Who Should Build This Home: Elegant and formal, the Colonial style home is popular in the Southeast. Builders that appreciate symmetry and the classic plantation style homes find a perfect match in the colonial style.
Taking its name from the area the style originated in, Mediterranean architecture became extremely popular in the United States between 1920-1940. The architecture emulates the hacienda style known for red tile roofs, stucco walls, and arched windows. Mediterranean style made a comeback recently, especially in California and Florida. The multicolored tiling and beautiful balconies pair perfectly with palm trees and other vegetation found in these warm climates.
Lush gardens decorate the surrounding yards of Mediterranean homes, creating a personal paradise for homeowners. These exotic homes bring foreign and exciting contrast to the American residential landscape.
Who Should Build This Home: Builders located in warmer climates such as California, Florida, and South Carolina. These homes look best with luxurious gardens, so if you are not interested in gardening (or hiring someone to maintain the grounds), this may not be the home for you.
Originally built in the 1920s, ranch homes get the name and style from their resemblance to rural Western ranches. Ranch architecture is typified by open floor plans and easy connections to the outdoors. The ranch style focuses chiefly on practicality. Usually, these homes are only single story buildings, although some more contemporary ranchers are built on a hill, allowing for a hidden second story. Most ranch homes attach directly to the garage, extending the layout of the home.
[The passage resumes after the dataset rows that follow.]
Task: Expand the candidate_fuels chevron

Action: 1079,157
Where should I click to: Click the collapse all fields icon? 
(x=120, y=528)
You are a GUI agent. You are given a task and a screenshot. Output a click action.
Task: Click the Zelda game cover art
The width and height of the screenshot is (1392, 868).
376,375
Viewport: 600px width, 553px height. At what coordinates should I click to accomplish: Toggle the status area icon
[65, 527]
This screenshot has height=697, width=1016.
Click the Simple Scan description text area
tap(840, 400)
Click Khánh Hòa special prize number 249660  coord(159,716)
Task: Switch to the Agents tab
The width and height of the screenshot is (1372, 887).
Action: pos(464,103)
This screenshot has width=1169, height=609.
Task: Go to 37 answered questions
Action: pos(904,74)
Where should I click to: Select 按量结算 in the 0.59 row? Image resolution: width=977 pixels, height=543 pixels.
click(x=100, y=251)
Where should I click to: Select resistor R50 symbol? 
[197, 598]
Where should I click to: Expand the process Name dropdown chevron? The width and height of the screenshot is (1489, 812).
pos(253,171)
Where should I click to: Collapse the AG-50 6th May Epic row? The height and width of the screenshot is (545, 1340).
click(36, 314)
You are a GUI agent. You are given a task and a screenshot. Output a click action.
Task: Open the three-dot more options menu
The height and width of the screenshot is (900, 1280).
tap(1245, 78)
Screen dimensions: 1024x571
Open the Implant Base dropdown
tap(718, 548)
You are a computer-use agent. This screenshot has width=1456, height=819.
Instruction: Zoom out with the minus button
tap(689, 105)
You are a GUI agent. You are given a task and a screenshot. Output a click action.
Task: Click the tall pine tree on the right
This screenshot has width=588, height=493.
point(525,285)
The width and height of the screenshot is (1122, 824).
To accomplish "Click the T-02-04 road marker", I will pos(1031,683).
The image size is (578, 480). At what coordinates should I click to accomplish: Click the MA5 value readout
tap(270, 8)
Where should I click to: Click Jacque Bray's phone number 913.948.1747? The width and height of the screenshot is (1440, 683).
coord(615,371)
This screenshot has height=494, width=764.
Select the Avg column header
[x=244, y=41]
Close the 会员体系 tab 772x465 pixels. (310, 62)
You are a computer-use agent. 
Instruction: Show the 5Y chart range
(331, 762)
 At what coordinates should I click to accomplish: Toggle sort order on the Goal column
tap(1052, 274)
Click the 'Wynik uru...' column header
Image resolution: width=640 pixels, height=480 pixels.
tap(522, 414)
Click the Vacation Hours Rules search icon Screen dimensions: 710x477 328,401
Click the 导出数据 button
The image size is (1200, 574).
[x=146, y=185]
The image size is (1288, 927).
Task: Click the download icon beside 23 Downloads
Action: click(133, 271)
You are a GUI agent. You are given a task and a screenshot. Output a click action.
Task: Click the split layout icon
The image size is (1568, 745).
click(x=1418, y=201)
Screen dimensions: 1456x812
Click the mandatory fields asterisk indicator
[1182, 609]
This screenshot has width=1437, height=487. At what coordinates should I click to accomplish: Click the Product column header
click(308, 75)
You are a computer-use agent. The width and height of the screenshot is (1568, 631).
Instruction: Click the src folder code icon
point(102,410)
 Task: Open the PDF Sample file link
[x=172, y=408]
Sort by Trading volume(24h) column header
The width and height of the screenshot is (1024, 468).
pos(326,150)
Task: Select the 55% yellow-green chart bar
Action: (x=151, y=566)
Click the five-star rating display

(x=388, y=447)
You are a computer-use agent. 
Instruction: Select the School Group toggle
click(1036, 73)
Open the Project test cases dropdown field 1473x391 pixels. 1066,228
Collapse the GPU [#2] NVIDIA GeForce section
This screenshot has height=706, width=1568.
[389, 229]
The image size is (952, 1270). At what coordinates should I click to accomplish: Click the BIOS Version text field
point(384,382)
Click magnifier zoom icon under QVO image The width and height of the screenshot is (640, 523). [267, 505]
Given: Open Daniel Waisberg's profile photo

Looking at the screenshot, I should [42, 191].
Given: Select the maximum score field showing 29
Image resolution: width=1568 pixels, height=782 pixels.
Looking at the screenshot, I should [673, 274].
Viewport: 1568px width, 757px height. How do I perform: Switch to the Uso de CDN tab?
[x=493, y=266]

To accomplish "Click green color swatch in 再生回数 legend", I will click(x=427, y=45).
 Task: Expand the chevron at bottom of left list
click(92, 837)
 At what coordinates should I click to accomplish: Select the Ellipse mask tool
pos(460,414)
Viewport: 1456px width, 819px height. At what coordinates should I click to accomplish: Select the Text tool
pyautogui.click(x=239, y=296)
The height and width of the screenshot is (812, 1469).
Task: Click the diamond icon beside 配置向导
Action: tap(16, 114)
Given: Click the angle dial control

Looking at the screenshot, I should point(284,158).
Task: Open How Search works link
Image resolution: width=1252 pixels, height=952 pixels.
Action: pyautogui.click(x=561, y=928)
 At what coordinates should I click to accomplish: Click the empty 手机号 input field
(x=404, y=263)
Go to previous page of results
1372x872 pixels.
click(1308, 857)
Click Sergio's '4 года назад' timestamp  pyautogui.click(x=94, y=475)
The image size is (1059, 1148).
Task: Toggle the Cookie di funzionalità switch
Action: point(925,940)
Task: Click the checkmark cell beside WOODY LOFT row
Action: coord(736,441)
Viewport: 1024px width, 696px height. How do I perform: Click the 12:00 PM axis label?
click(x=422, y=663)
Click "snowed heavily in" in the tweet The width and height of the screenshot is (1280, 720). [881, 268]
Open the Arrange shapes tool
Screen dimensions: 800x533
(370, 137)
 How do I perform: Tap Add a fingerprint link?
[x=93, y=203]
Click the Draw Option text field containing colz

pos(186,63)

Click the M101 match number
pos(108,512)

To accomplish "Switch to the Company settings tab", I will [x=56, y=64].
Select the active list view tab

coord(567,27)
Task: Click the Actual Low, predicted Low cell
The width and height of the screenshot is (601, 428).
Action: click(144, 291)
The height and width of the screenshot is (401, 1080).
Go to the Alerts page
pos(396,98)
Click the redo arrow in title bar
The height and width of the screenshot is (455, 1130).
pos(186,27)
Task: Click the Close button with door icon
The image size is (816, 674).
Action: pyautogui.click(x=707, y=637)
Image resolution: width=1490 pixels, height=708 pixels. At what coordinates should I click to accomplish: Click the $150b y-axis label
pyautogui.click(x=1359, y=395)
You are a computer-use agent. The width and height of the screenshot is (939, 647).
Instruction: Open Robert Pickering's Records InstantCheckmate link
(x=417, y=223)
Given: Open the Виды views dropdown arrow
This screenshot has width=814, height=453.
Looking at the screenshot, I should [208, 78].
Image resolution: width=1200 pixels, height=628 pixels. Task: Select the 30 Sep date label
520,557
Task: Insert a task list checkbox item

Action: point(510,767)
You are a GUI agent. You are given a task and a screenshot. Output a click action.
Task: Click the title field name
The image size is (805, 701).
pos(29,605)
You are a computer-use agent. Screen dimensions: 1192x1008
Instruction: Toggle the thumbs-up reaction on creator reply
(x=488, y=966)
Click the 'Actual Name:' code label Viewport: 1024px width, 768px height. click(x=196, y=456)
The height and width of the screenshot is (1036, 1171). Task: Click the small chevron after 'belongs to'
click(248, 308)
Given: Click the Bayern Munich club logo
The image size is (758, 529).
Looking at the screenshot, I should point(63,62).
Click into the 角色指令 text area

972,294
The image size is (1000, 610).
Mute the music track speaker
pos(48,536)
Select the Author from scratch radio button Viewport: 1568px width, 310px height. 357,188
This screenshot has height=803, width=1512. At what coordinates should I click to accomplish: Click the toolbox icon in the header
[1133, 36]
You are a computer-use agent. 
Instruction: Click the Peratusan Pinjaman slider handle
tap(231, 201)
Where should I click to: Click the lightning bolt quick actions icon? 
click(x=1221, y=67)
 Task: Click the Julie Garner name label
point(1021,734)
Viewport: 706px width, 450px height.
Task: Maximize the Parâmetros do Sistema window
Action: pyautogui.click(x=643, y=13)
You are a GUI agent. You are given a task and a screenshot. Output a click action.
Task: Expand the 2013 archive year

Previously found mainly in southwestern states, ranchers began appearing along the East Coast and in many midwestern states, as well. The style fuses modern architecture with Western period working ranches.
Who Should Build This Home: The simplicity and low cost of rancher style homes appeal to many homebuilders. Additionally, these efficient homes fit into any landscape and climate, making it an optimal choice for just about any homebuilder.
The Tudor style is easily recognized due to the visible decorative timber framing and steeply pitched roofs. The windows in Tudor homes are often comprised of small diamond-shaped glass panes. Usually two stories or more, the Tudor home style exemplifies wealth and luxurious living. Large hedges and opulent gardens frequently surround Tudor homes.
This style originated in England but became popular in established American neighborhoods during the first half of the 20th century. The steep-pitched roofs function well in rainy and snowy climates, making it a common house style in the Midwest and all along the East Coast.
Who Should Build This Home: Tudor houses best fit homebuilders looking for a unique yet classic architectural style. Their stark coloring and diamond-shaped windowpanes distinguish Tudor homes from other architectural styles. Homebuilders should consider the Tudor style if building along the Eastern Seaboard or in Midwest areas rich in vegetation.
An ill-placed home stands out, and not in a good way. Picking the wrong style ruins the careful planning that goes into building a new house. Avoid this egregious mistake by considering the landscape and surrounding area before you choose an architecture style for your next home.